Originally Posted by bircheater
I'm a physicist. Reading this thread is hilarious. I starting thinking Beaver was an idiot, but actually he's mostly right. The confusion is because the statement of the problem is incorrect. If the plane stayed stationary relative to the ground, indeed it would not take off. But it won't stay stationary relative to the ground (assuming the wheels spin without friction). The plane will move relative to the treadmill, no matter how fast the treadmill moves. So it will merely fall off the front of the treadmill. Or, if the treadmill is very long, it will speed up relative to both the ground and the air, and then take off.

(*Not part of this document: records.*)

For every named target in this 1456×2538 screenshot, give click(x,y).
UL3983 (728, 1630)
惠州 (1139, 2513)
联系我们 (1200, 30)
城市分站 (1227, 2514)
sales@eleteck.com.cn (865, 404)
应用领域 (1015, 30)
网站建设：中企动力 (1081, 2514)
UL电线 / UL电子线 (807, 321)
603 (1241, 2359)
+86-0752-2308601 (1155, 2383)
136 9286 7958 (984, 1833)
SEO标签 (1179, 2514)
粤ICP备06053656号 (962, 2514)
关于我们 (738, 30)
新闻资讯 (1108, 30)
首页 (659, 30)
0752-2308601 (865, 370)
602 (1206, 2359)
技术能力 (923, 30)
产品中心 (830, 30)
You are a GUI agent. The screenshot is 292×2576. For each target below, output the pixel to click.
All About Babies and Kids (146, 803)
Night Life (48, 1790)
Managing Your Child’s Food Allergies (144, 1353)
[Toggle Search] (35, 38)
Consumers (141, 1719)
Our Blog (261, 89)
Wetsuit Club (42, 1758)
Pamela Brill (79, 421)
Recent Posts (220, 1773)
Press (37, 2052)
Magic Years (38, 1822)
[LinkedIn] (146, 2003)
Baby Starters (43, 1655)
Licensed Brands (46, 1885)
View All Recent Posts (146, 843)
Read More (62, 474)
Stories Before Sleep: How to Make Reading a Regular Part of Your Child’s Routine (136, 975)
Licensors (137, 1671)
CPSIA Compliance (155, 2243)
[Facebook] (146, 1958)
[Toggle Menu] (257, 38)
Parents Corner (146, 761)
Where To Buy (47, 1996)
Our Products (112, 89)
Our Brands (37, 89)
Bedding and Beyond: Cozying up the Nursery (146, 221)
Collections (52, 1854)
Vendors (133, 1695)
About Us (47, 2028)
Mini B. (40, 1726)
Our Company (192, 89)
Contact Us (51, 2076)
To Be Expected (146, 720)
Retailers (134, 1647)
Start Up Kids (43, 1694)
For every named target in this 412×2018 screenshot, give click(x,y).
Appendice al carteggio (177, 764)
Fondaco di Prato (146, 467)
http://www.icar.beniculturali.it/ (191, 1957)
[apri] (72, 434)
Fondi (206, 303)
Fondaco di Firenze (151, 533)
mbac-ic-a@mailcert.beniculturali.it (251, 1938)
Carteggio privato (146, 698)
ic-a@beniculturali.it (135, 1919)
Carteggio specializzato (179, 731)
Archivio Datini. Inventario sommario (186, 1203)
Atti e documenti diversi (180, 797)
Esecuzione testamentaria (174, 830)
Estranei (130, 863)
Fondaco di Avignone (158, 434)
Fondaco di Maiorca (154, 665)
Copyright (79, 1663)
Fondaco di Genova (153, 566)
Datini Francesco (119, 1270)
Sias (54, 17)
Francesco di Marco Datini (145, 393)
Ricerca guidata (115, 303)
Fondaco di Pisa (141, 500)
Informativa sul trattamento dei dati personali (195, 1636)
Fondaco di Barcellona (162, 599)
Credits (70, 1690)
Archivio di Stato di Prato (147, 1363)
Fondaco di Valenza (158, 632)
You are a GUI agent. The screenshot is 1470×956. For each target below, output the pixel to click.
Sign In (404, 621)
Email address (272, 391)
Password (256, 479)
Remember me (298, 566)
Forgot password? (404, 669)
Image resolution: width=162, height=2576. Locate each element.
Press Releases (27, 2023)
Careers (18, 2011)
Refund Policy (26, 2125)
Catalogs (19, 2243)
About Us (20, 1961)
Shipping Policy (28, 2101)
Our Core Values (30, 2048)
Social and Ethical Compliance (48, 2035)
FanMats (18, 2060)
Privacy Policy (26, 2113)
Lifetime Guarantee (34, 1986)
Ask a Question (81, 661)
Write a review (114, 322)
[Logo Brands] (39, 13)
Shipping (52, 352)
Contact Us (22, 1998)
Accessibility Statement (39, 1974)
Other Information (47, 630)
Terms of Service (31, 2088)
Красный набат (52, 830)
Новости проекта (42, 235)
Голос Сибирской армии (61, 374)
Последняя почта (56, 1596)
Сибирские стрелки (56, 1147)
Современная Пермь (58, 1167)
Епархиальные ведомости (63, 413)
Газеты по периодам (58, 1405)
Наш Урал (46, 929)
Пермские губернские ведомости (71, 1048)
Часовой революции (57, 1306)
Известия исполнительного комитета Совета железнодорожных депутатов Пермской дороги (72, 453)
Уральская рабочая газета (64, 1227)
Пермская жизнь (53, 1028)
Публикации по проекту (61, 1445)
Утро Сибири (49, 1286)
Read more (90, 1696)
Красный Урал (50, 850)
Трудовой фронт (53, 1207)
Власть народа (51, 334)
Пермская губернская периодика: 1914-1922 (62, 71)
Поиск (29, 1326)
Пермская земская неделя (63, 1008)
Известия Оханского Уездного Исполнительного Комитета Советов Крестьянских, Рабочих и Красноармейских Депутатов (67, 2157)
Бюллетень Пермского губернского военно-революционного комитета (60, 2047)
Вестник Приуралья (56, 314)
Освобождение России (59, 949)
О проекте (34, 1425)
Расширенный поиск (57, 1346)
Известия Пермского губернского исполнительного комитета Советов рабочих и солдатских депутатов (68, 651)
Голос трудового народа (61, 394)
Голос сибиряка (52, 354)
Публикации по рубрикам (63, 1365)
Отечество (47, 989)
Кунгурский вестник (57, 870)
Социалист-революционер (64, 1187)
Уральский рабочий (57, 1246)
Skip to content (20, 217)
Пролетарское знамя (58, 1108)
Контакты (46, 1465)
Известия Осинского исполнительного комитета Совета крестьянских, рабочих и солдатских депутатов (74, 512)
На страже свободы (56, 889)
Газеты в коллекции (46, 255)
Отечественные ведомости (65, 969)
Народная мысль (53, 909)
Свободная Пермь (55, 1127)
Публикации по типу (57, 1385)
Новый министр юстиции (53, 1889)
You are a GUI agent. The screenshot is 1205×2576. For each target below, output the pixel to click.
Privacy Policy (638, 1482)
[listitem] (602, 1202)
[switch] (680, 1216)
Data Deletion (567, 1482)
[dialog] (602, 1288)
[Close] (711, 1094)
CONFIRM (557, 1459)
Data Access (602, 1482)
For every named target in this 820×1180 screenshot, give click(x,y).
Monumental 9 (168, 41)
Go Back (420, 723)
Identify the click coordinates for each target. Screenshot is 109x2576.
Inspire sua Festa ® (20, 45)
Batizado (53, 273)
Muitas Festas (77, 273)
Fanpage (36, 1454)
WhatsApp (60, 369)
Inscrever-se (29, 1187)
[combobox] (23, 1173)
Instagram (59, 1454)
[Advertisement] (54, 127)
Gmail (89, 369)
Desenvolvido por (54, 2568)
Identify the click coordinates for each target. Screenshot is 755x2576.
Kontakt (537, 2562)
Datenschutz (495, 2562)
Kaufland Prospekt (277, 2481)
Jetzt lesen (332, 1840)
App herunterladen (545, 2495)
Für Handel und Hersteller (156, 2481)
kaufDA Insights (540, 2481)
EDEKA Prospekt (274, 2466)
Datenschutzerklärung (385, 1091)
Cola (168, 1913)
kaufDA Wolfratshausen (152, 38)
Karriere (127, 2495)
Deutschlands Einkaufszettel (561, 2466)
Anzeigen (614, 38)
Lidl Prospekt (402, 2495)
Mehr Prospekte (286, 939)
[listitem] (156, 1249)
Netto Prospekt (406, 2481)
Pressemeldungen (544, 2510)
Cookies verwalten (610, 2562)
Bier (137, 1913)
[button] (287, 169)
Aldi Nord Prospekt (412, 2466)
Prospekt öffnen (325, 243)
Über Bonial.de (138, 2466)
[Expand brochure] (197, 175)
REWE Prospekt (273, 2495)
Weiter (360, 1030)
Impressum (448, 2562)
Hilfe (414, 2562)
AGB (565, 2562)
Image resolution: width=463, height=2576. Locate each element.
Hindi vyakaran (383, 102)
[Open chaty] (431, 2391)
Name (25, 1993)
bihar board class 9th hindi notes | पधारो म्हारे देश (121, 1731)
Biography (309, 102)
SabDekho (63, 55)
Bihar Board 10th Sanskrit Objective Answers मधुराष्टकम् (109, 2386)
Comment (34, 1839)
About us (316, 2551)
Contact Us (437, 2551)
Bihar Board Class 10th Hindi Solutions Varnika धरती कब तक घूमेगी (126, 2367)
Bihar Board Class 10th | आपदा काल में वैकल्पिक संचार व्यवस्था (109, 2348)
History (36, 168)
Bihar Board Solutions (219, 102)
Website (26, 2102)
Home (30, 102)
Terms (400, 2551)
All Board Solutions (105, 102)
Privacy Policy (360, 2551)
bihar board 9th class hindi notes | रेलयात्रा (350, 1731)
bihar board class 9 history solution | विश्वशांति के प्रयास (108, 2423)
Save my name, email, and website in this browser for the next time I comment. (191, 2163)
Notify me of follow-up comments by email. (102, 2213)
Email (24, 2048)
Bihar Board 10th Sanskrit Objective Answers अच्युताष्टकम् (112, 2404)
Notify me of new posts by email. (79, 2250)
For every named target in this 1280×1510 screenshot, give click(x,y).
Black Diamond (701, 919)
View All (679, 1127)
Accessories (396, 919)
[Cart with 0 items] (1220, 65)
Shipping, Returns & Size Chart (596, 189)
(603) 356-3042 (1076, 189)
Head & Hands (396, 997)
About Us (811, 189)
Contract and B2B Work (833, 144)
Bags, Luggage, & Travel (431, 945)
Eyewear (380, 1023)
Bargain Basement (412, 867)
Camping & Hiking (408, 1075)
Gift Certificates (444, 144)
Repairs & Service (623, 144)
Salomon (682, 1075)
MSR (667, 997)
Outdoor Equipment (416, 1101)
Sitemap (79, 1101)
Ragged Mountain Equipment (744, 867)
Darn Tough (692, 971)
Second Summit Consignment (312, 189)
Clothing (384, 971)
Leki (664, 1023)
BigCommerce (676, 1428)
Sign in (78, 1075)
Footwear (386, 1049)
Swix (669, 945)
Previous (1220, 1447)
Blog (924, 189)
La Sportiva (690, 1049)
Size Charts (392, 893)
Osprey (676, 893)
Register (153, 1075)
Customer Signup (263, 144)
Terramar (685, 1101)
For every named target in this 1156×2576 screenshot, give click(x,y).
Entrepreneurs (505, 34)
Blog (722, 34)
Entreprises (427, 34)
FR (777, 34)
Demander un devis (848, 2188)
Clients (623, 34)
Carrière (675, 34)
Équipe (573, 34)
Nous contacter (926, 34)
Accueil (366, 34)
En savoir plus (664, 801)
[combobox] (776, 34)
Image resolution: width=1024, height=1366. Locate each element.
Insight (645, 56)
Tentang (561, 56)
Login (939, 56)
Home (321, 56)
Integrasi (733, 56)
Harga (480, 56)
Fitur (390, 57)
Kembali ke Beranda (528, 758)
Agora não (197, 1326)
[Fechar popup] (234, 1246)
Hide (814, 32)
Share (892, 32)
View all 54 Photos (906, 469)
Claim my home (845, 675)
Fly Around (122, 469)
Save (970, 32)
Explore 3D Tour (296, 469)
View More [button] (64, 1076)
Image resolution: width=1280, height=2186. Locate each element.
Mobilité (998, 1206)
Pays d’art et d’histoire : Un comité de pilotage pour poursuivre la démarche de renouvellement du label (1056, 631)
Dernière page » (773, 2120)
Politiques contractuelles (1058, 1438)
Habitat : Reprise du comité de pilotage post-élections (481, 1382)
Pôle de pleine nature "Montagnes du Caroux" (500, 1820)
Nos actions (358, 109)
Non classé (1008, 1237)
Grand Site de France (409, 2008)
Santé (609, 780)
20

Think of it with respect to the wheelchair. You're sitting in a wheelchair on a treadmill. The wheelchair wheels turn w/o friction. I stand behind you and hold you in place. The treadmill starts to move. I just hold you there, and the wheels spin. The treadmill moves faster. I don't have to hold you with any more force, the wheels just spin faster. Work is done by the treadmill on the wheels, but there is no force whatsoever on the wheelchair from the treadmill. Its only function is to spin the wheels faster. Now say I walk alongside the treadmill and push you along. The speed you move forward is completely independent of the speed with which the treadmill turns.
This is basically the same thing that's happening to the plane, because as Beaver points out the engines are pushing you relative to the air, not the ground.
Edit: reread the original statement of the problem, and it's actually not incorrect, just intentionally confusing.